次に async をつけて実行してみます。

package jp.pigumer.akka

import akka.actor.ActorSystem
import akka.event.{Logging, LoggingAdapter}
import akka.stream.scaladsl.{Flow, Keep, Sink, Source}
import akka.stream.{ActorMaterializer, Attributes}

import scala.concurrent.ExecutionContextExecutor
import scala.util.{Failure, Success}

object HelloWorld extends App {

  implicit val system: ActorSystem = ActorSystem("HelloWorld")
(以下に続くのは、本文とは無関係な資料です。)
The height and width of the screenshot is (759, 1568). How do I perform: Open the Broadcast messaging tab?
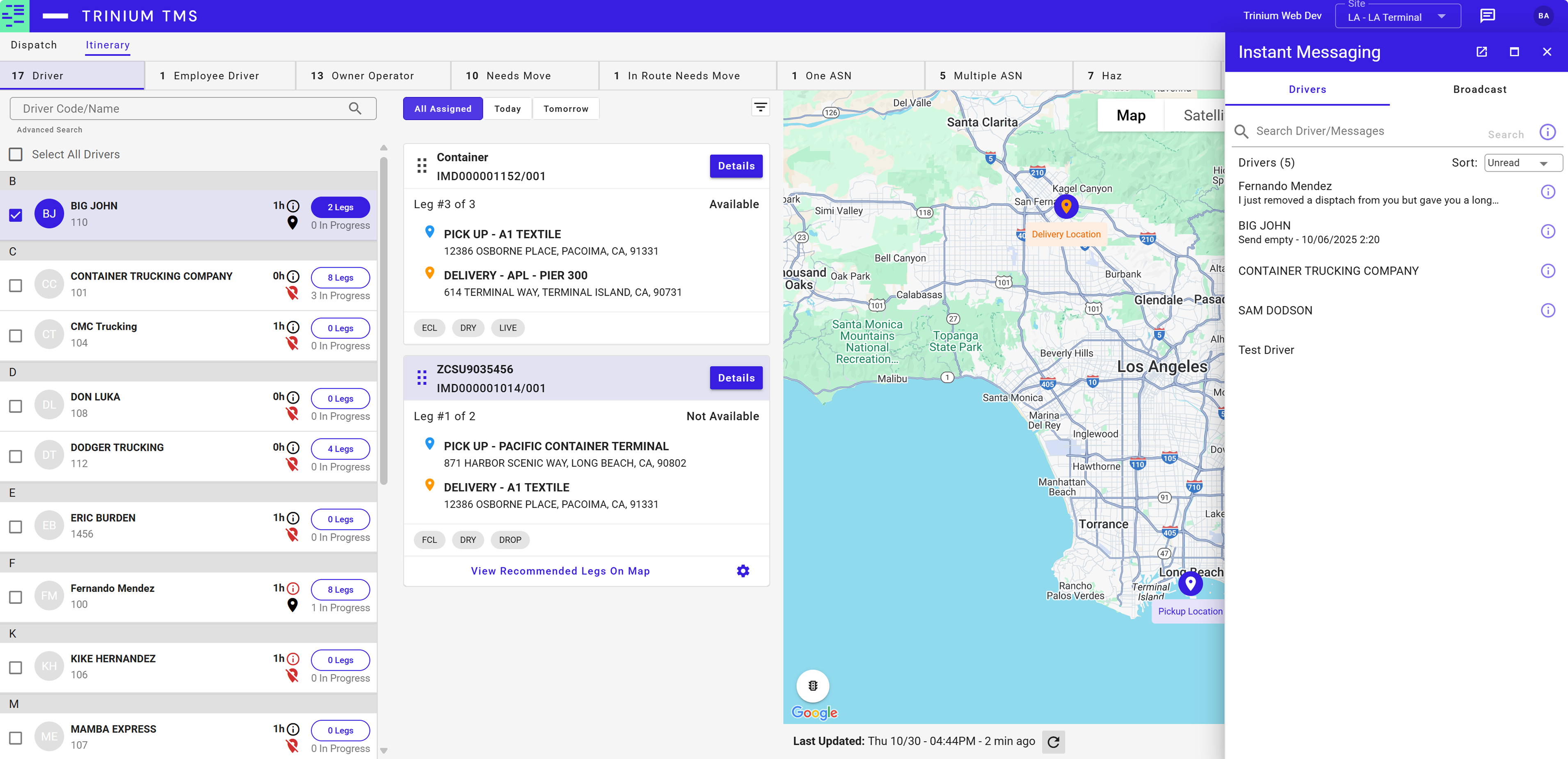point(1479,89)
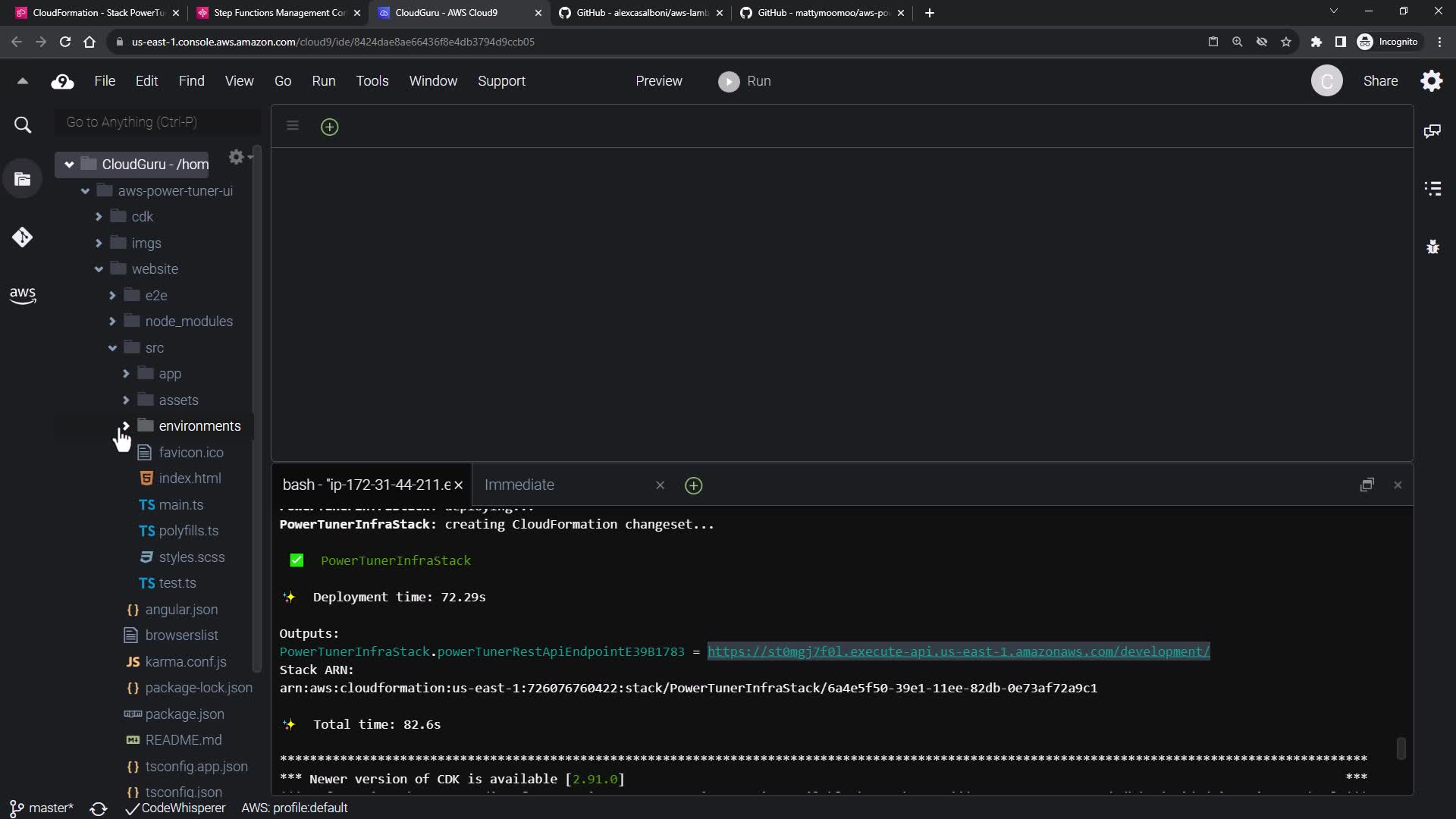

  implicit val materializer: ActorMaterializer = ActorMaterializer()
  implicit val executionContext: ExecutionContextExecutor = system.dispatcher

  val logger: LoggingAdapter = Logging(system, "HelloWorld")

  val source = Source(1 to 10).async
    .log("source")
    .withAttributes(Attributes.logLevels(onElement = Logging.InfoLevel))
  val flow = Flow[Int].map { i ⇒
    Thread.sleep((10 - i) * 200)
    i }.async
    .log("flow", elem ⇒ s"[$elem]")
    .withAttributes(Attributes.logLevels(onElement = Logging.InfoLevel))

  val runnable =
    source.via(flow).toMat(Sink.ignore)(Keep.right)

  runnable.run().onComplete {
    case Success(_) ⇒
      logger.info("success")
      system.terminate()
    case Failure(cause) ⇒
      logger.error(cause, "run")
      system.terminate()
  }
}

フローにかかる実行時間をずらすために Sleep を追加していますが、この場合でも順番に処理されます。

groupBy と async

groupBy と async を使った SubFlow で試してみます

package jp.pigumer.akka

import akka.actor.ActorSystem
import akka.event.{Logging, LoggingAdapter}
import akka.stream.scaladsl.{Flow, Keep, Sink, Source}
import akka.stream.{ActorMaterializer, Attributes}

import scala.concurrent.ExecutionContextExecutor
import scala.util.{Failure, Success}

object HelloWorld extends App {

  implicit val system: ActorSystem = ActorSystem("HelloWorld")

  implicit val materializer: ActorMaterializer = ActorMaterializer()
  implicit val executionContext: ExecutionContextExecutor = system.dispatcher

  val logger: LoggingAdapter = Logging(system, "HelloWorld")

  val source = Source(1 to 10).groupBy(3, _ % 3)
    .log("source")
    .withAttributes(Attributes.logLevels(onElement = Logging.InfoLevel))
  val flow = Flow[Int].map { i ⇒
    Thread.sleep((10 - i) * 200)
    i }.async
    .log("flow", elem ⇒ s"[$elem]")
    .withAttributes(Attributes.logLevels(onElement = Logging.InfoLevel))

  val runnable =
    source.via(flow).mergeSubstreams.toMat(Sink.ignore)(Keep.right)

  runnable.run().onComplete {
    case Success(_) ⇒
      logger.info("success")
      system.terminate()
    case Failure(cause) ⇒
      logger.error(cause, "run")
      system.terminate()
  }
}

groupBy でフローを分けて async を使うことで、順序は保証されなくなりますが、効率のよい処理を実現することができます。